Peacekeeping and International Order
Despite claiming concern over federal deficits, the list of major cuts has not so much as one entry for the agency that takes up more than half of the $1 trillion that Congress allocates each year: the Department of Defense. The budget illustrates the administration’s disdain for programs that aim to prevent war and address the root causes of conflict, in contrast to its enthusiasm for displays of military might.
While the military budget gets a boost, the proposal includes plenty of cuts related to diplomacy, foreign aid and peacekeeping. It includes proposed cuts to the State Department and the U.S. Agency for International Development of $3 billion for economic aid and an additional $1.7 billion in food aid to foreign countries.
The budget would also cut U.S. contributions to UN peacekeeping from $1.5 billion in 2019 to $1.1 billion in 2020. It would cut in half the $39 million budget for the tiny U.S. Institute for Peace, a federally funded nonprofit that works internationally to prevent violent conflict, sending the organization begging to other government departments, including the Department of Defense, to fund its work. With a foreign policy framework and Pentagon budget that already make militarization the first response to crises worldwide, forcing a peace agency to apply to the Pentagon for funds invites further militarization of our foreign policy.
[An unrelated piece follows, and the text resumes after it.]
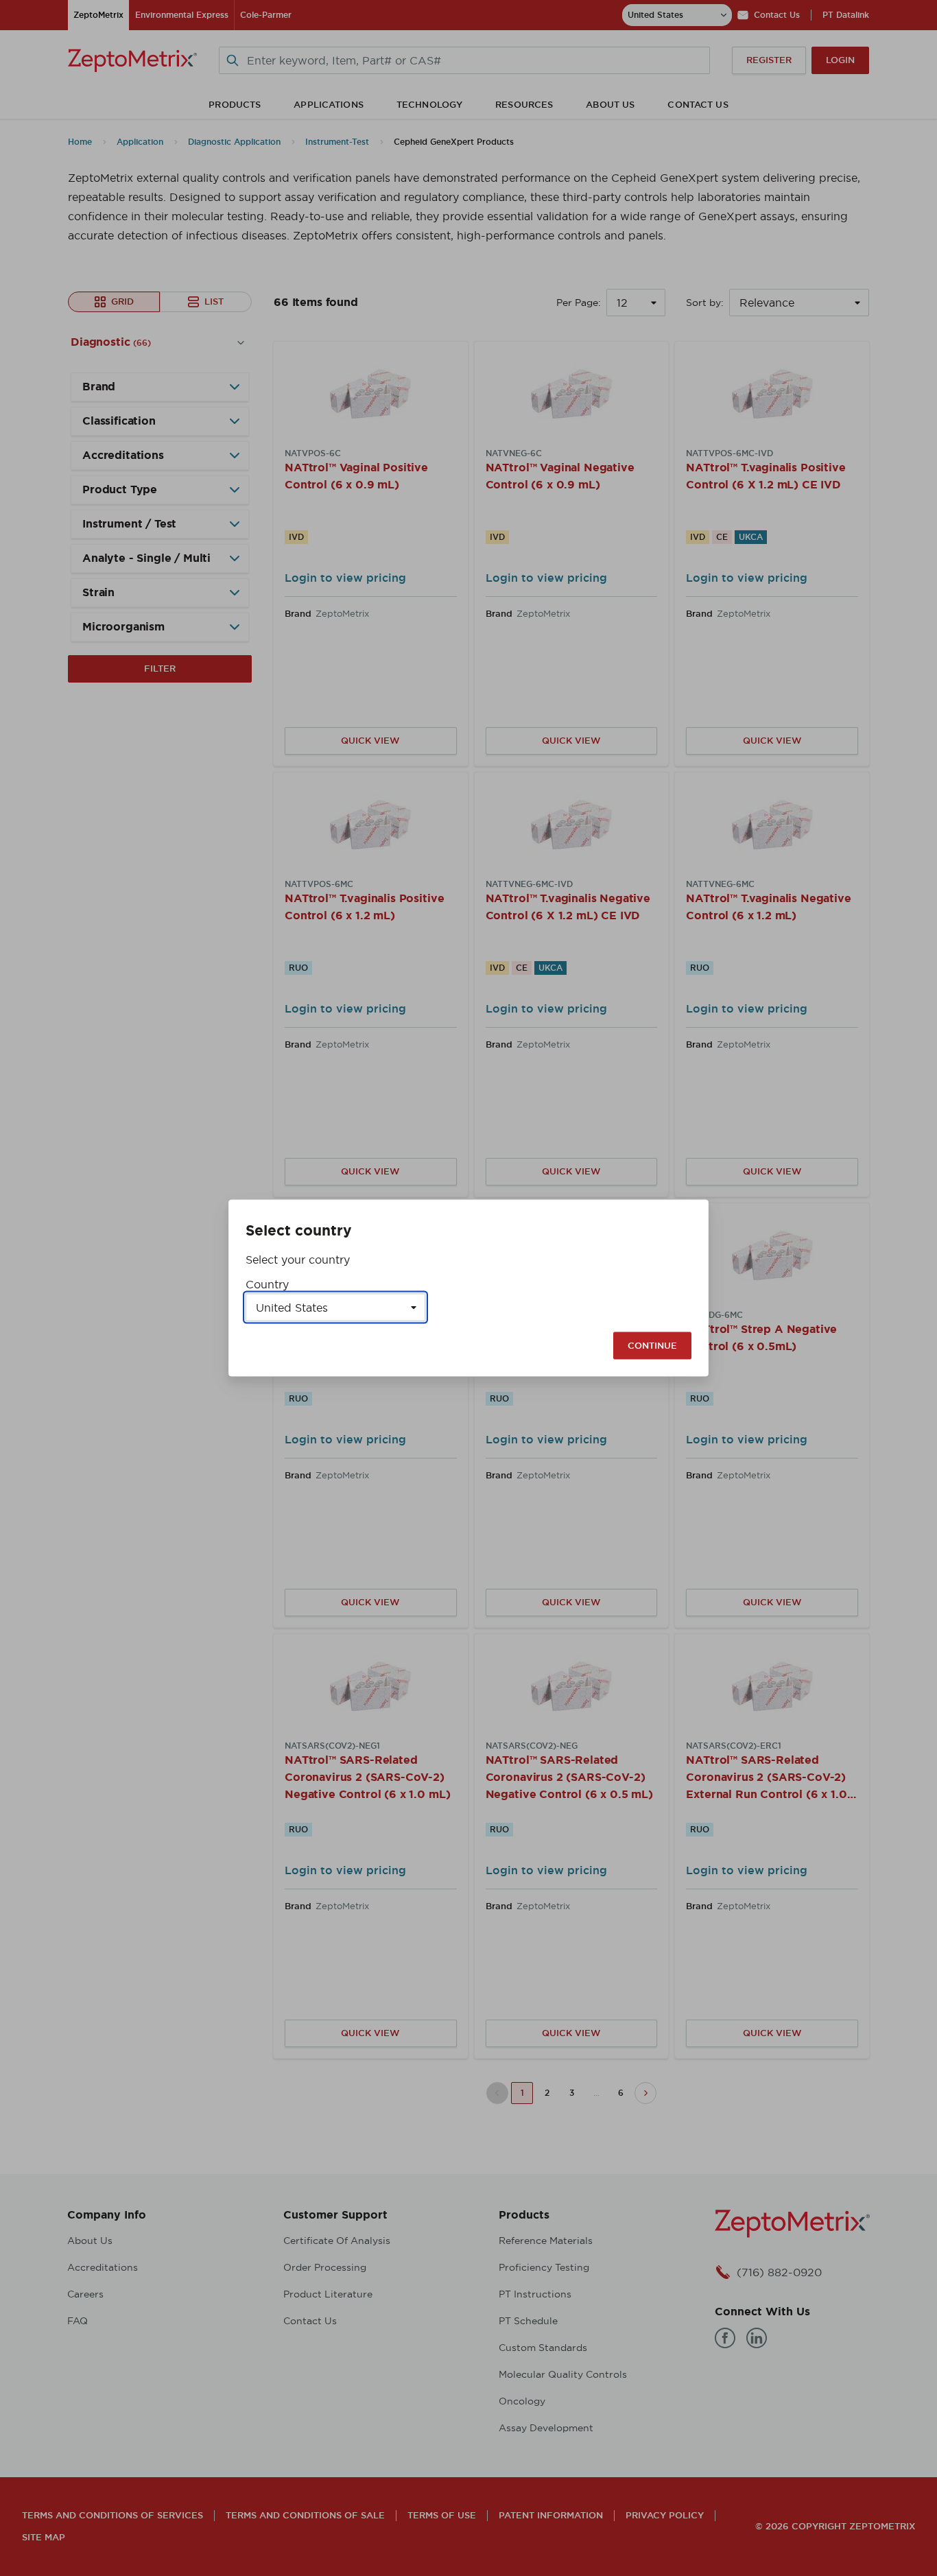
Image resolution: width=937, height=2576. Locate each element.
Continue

Meanwhile, the budget gives the Pentagon a 5 percent raise worth $33 billion — nearly as much as the entire proposed budget for the State Department and international aid.
Energy and Climate
The budget saves some of its worst cuts for energy and science programs. The budget eliminates or cuts the Department of Energy’s Advanced Research Projects program, Applied Energy Program, and energy technology loans, all of which help bring new energy technologies to market, on the justification that private companies are best positioned to decide what to sell. The problem with such thinking is that it ignores non-profit-based rationales for investing in new energy technologies – rationales such as climate change. The administration would also defund renewable energy and energy efficiency programs like tribal loans for the development of renewable energy and energy efficiency measures, and the Energy Start program, among others.
The budget also proposes to privatize energy grid infrastructure now owned by the federal government, and would allow private grid owners to charge higher energy rates. Federally owned power utilities are currently limited to charging customers for the cost of the electricity. Part of a disturbing move toward privatizing pubic infrastructure, the proposal would also privatize Washington, D.C.’s publicly owned water supply.
Profound Damage to Our Way of Life
From our health care to education to the very water we drink, the Trump budget proposes to shut down programs meant to assist those without the means to do so meet their basic needs in favor of more military spending and power company fortunes.
The good news is that a president’s budget does not have the force of law. Many of its measures stand no chance under Democratic control of the House of Representatives, and many of the proposed cuts are unpopular even among Republican legislators. Yet each time cuts come up for consideration, programs are at risk, even if the eventual cuts are less than what the administration has proposed. Each of these proposals must get through Congress before it becomes a reality, and now is the time for Americans to let their representatives know what kind of budget they want to see.